Assignment:
Where the line containing "Viewport: 388px width, 287px" appears, start copying; continue through the last line below and copy nothing else.

[Dataset entries]
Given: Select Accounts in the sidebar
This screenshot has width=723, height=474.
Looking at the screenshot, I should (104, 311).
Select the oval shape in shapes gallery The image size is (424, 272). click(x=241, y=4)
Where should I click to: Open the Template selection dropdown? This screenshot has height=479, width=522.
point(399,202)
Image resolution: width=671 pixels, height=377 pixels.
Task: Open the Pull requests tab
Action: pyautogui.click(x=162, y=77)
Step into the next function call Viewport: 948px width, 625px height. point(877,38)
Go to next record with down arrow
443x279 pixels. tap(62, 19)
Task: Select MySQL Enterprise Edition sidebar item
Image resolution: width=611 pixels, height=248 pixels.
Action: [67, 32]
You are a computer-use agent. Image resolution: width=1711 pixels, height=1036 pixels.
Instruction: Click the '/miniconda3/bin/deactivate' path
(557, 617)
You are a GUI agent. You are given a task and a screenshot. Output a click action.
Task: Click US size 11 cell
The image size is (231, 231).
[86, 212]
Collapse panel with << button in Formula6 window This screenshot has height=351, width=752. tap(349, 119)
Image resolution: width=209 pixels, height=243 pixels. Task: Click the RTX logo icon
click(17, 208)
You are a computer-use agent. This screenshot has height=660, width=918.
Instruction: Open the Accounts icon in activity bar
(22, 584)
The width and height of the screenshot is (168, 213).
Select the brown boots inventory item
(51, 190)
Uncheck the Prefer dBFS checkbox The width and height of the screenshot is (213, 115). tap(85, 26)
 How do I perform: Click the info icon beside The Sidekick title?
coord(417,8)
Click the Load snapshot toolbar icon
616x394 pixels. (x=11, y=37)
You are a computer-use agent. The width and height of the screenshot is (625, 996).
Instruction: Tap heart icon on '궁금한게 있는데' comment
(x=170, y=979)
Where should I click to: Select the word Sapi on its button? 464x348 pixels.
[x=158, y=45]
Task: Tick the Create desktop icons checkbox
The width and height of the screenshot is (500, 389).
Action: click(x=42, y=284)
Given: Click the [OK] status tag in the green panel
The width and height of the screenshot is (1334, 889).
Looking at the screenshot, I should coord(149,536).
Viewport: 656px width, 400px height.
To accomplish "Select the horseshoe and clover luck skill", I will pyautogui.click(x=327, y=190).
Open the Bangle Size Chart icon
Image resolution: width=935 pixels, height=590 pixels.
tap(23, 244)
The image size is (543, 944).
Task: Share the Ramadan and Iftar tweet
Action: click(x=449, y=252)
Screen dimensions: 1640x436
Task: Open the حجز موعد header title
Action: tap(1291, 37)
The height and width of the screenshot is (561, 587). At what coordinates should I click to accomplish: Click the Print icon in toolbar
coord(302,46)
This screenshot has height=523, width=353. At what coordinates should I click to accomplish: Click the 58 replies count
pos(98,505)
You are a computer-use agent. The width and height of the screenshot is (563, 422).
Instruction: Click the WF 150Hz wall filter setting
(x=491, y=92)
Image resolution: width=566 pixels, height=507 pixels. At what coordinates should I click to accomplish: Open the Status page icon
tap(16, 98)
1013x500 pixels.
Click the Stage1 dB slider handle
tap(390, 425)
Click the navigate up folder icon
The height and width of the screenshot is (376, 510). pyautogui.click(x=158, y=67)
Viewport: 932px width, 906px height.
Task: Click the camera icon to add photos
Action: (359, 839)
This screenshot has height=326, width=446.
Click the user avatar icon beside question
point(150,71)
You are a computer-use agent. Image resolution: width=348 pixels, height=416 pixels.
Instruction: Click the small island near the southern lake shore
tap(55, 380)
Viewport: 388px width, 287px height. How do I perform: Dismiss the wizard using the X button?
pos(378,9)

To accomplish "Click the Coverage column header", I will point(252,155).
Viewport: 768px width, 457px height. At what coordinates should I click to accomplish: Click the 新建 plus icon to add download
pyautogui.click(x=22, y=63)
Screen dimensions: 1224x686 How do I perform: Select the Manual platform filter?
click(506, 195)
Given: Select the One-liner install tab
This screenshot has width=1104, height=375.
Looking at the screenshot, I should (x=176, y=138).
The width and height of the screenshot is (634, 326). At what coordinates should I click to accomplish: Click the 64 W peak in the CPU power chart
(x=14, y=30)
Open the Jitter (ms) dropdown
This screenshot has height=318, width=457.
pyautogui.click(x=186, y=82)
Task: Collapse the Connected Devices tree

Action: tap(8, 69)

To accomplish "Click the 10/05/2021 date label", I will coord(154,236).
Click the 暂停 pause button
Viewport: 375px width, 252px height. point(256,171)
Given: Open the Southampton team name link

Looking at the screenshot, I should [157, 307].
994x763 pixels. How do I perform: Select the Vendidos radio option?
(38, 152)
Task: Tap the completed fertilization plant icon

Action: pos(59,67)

Output for this exercise:
Viewport: 388px width, 287px height. How do I perform: Dismiss the wizard using the X button?
pos(378,9)

To accomplish "Click the Coverage column header", I will point(252,155).
Viewport: 768px width, 457px height. At what coordinates should I click to accomplish: Click the 新建 plus icon to add download
pyautogui.click(x=22, y=63)
Screen dimensions: 1224x686 How do I perform: Select the Manual platform filter?
click(506, 195)
Given: Select the One-liner install tab
This screenshot has width=1104, height=375.
Looking at the screenshot, I should (x=176, y=138).
The width and height of the screenshot is (634, 326). At what coordinates should I click to accomplish: Click the 64 W peak in the CPU power chart
(x=14, y=30)
Open the Jitter (ms) dropdown
This screenshot has height=318, width=457.
pyautogui.click(x=186, y=82)
Task: Collapse the Connected Devices tree

Action: tap(8, 69)

To accomplish "Click the 10/05/2021 date label", I will coord(154,236).
Click the 暂停 pause button
Viewport: 375px width, 252px height. point(256,171)
Given: Open the Southampton team name link

Looking at the screenshot, I should [157, 307].
994x763 pixels. How do I perform: Select the Vendidos radio option?
(38, 152)
Task: Tap the completed fertilization plant icon

Action: pos(59,67)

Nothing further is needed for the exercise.